Many times, you find yourself as the trustee of a trust and aren’t sure what the job entails. Your family member read a book, blog or heard a podacst that recommended that everyone needs a trust. The common advice they heard is that the creator of the trust should chose a family member to serve as the successor trustee. This means that when the grantor dies, the successor is now in charge of the trust. But when your family member set up the trust, you probably weren’t very involved in the process. Maybe they called you? More likely they shot you an email. In some cases, it may have just been a quick text. But even though your family member looked at it as a simple thing, being a trustee can be a very complex duty. You are tasked with stepping into the shoes of the trustee. Now it’s your job to administer the trust.
What Should You Do First?
As with many things in life, the first step is: READ THE INSTRUCTIONS. People often take this step for granted. But if you are appointed as a trustee, the first place to start is to read the trust. You need to understand what the trust says. Who are the beneficiaries? What are the terms of the trust? Do you have certain obligations that have a time element?

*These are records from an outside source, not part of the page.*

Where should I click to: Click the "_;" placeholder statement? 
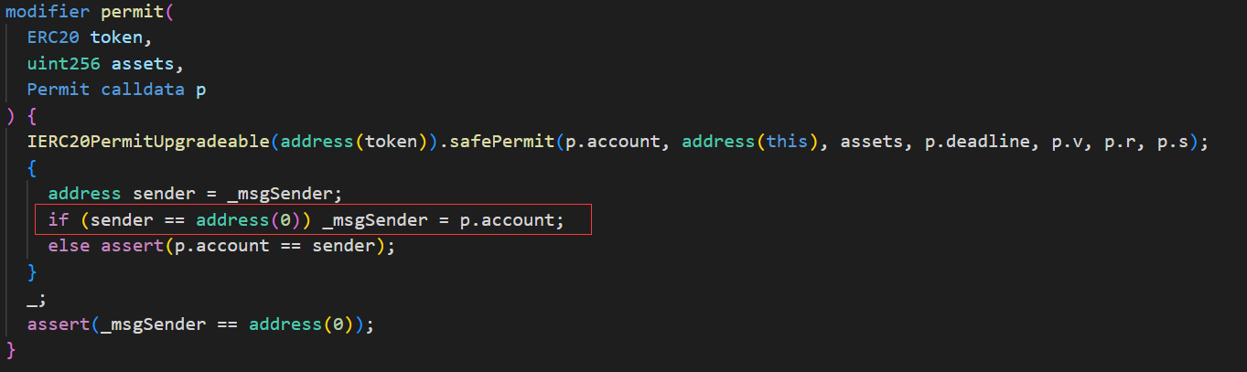pyautogui.click(x=37, y=298)
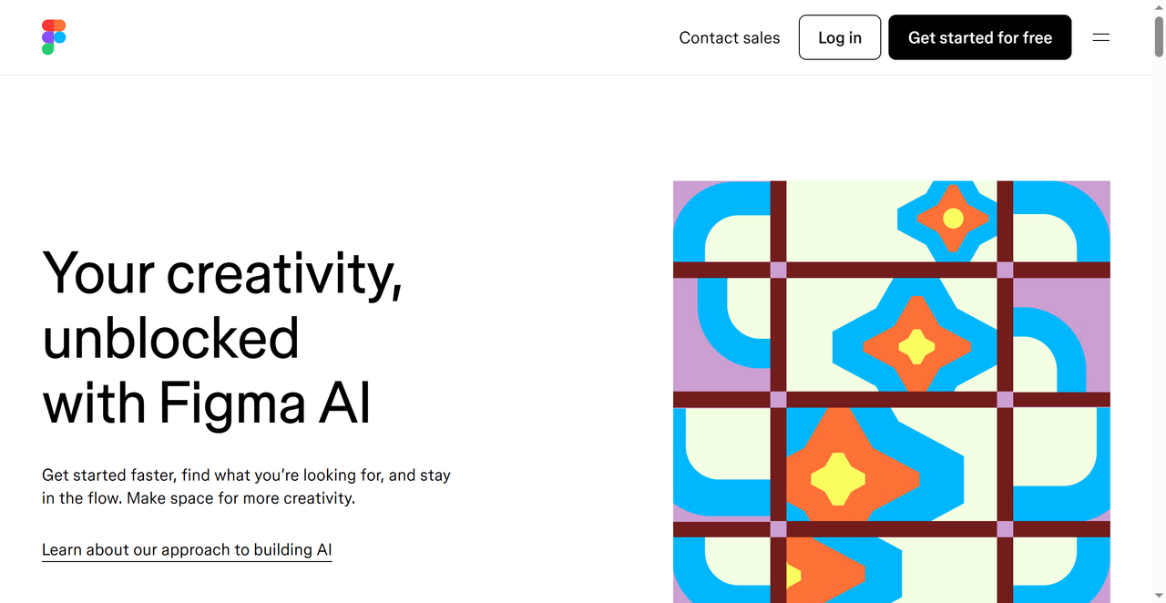Click the scrollbar down arrow
1166x603 pixels.
click(1159, 596)
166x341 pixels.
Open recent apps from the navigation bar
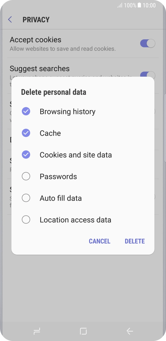37,331
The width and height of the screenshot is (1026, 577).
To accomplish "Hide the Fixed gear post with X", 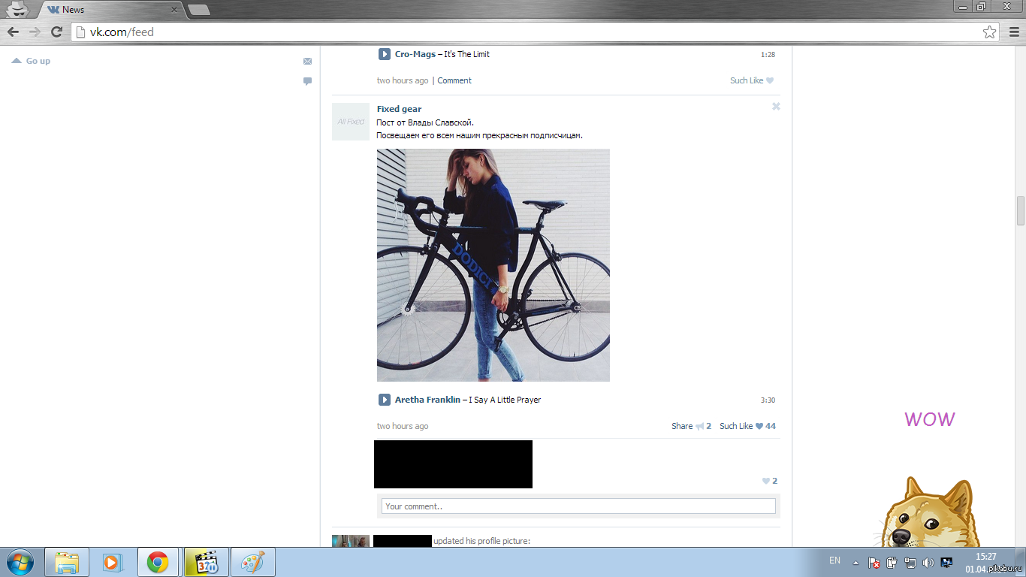I will click(776, 107).
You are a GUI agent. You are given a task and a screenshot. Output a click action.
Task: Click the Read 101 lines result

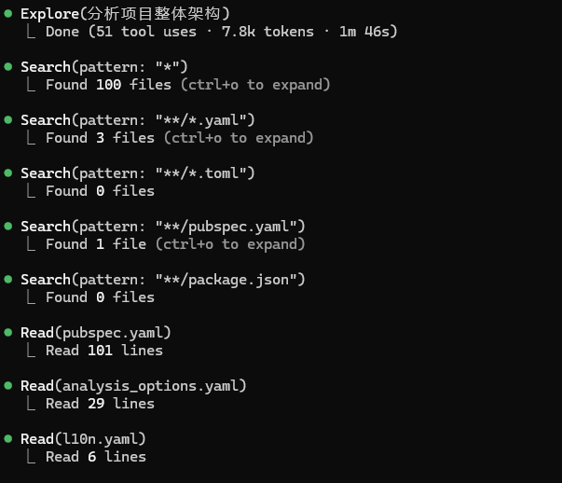[x=104, y=351]
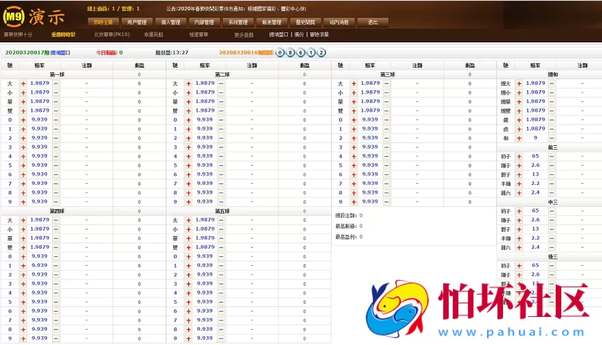This screenshot has height=345, width=602.
Task: Decrease 龍 odds in the 總和 panel
Action: (550, 119)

Because trusts are often drafted by attorneys (I’ll hope that it wasn’t just a form downloaded from the internet, which brings a whole host of other issues…), it may be in your best interest to meet with an attorney. They can review the trust with you. You can get answers as to what some of those complex legal terms mean. And oftentimes under the trust, you have the right to hire an attorney to help you. The trust can be the one to pay for the attorney.
I’ve Read the Trust, Now What?
Now that you know what to do, it’s a good time to communicate with the beneficiaries of the trust. They should receive a copy of the trust. Even if you think they’ve seen it before, it’s a good idea to send them another copy. When you start doing your trustee work, you should also create a system to make sure they are getting updates about the trust assets and what’s happening with them.
As part of this process, you should also take an inventory of the assets of the trust. If the grantor has recently died, then the trust may be receiving a variety of assets through the administration of their estate. There may be life insurance proceeds or other assets that are now the property of the trust. So getting a full inventory is vital to make sure you are properly doing your job as trustee.
If you didn’t hire one before, this is also a good time to consider hiring an attorney. There can be a lot of responsibilities upon you as the trustee and an attorney can be an invaluable resource to help you.
Another lesson you may learn is whether you need a trust for yourself. After serving as the trustee for someone else, you’ll be in a unique position to see what it takes to be a trustee. And you may find that the complexities and obligations outweigh the advantages that you would receive from creating a trust.